Noite amena, Rua Nova do Carvalho – que é como quem diz, rua cor-de-rosa – com esplanadas a abarrotar (daqui a pouco não passam duas pessoas lado a lado pelo meio) e chega-se ao Musicbox minutos antes das 21h30, hora de início do concerto dos Destroyer, com pouca fila.

Lá dentro está o calor do costume, mas é fácil chegar à frente, à beira do palco, onde após espera de alguns minutos com direito a música ambiente, entram em campo nada mais de sete músicos no palco de área modesta, capitão de equipa Daniel Bejar. Dan, para os amigos. Restantes elementos: John Collins (baixo), David Carswell e Nicolas Bragg (guitarras), Ted Bois (teclas), JP Carter (trompete fabuloso, uma das marcas da banda) e Joshua Wells (bateria).

“It’s in Your Heart Now”, do acabadinho de sair do forno Labyrinthitis, é a abertura. Instrumental crescente de intensidade, tal como “June” (com direito a efeitos iniciais reproduzidos em telemóvel à frente de guitarra, pormenor engraçado, antes de Bejar sacar de papel e ler a reflexão que aparece a meio), e segue-se “The Raven” do anterior Have We Met, que seria a justificação do concerto previsto para 2020, adiado para agora.
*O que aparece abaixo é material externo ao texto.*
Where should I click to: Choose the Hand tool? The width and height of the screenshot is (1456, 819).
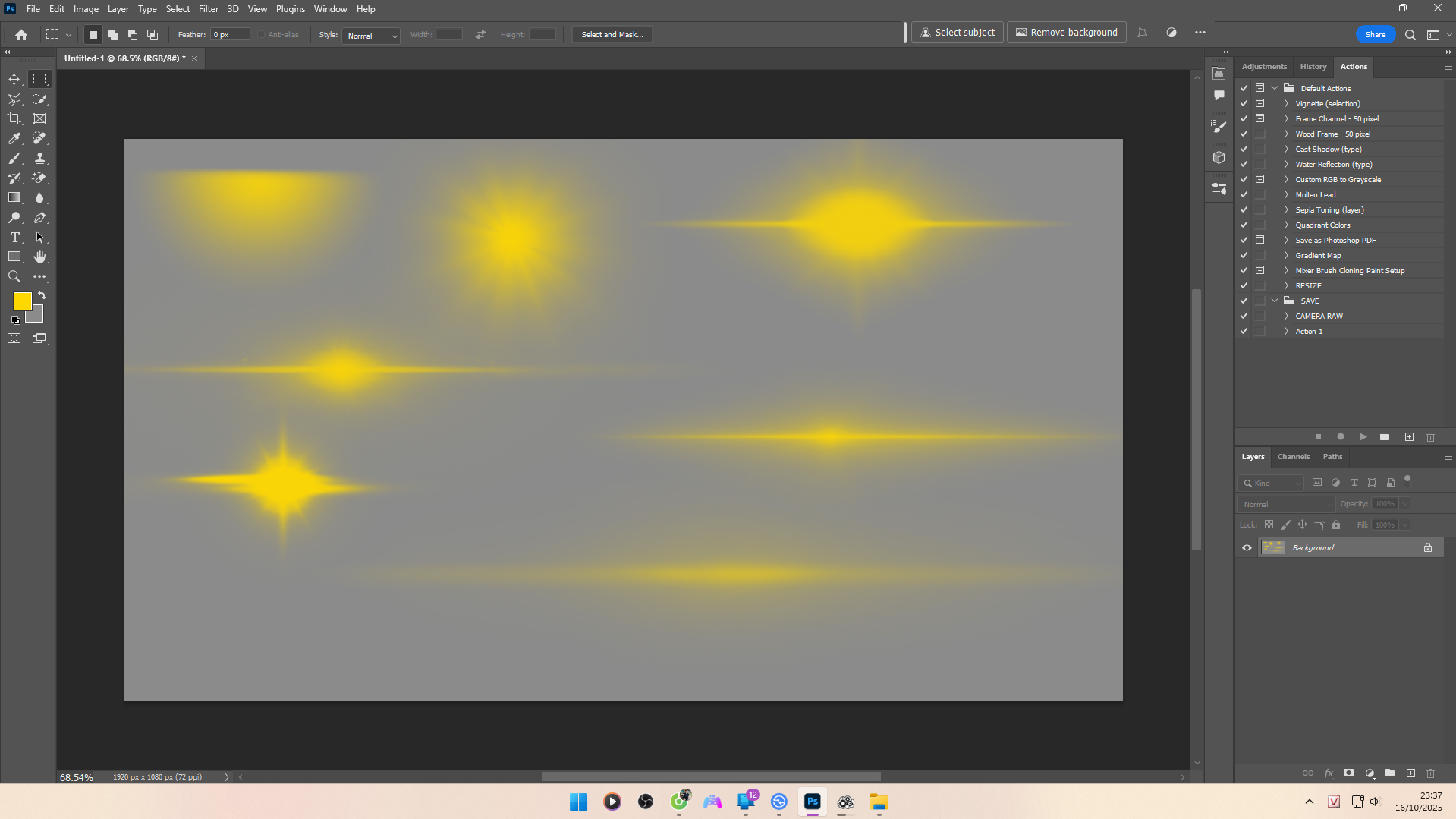click(39, 257)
Bejar, canadiano de pai espanhol fugido à guerra civil, é o modelo Ralph Lauren que precisávamos: camisa meio aberta, cabelo desgrenhado e barba farta, garrafa de cerveja a refrescar. A voz calma por cima do volume alto que estranhamente nunca deixa de se ouvir. Mas seria injusto reduzir os Destroyer a sociedade unipessoal, mesmo que ele apareça sozinho em várias capas e o seu sujeito poético seja determinante.
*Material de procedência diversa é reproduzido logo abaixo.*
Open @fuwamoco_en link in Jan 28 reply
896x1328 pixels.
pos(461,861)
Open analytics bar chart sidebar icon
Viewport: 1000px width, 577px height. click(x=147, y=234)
A concentração de talento por metro quadrado de palco é provavelmente a maior do ano, com direito a vários solos, como o de Joshua Wells, de ar quase grunge, em “Tinseltown Swimming in Blood”, a única de ken, curioso álbum com referências aos anos Thatcherianos que influenciaram o artista. Aliás, o ar dos músicos é como uma salada que está perfeita e em que não mexeríamos nada, ar de quem está a ser o que é sem fazer fretes, e a trazer à memória paralelos como entre o guitarrista com óculos gigantes quase a la Paul Reynolds, guitarrista dos A Flock of Seagulls.
Antes, “Times Square” seria a primeira música mais reproduzida em murmúrio pelo público, em respeito por um concerto mais de entrar na onda sonora do que em participar de forma ruidosa.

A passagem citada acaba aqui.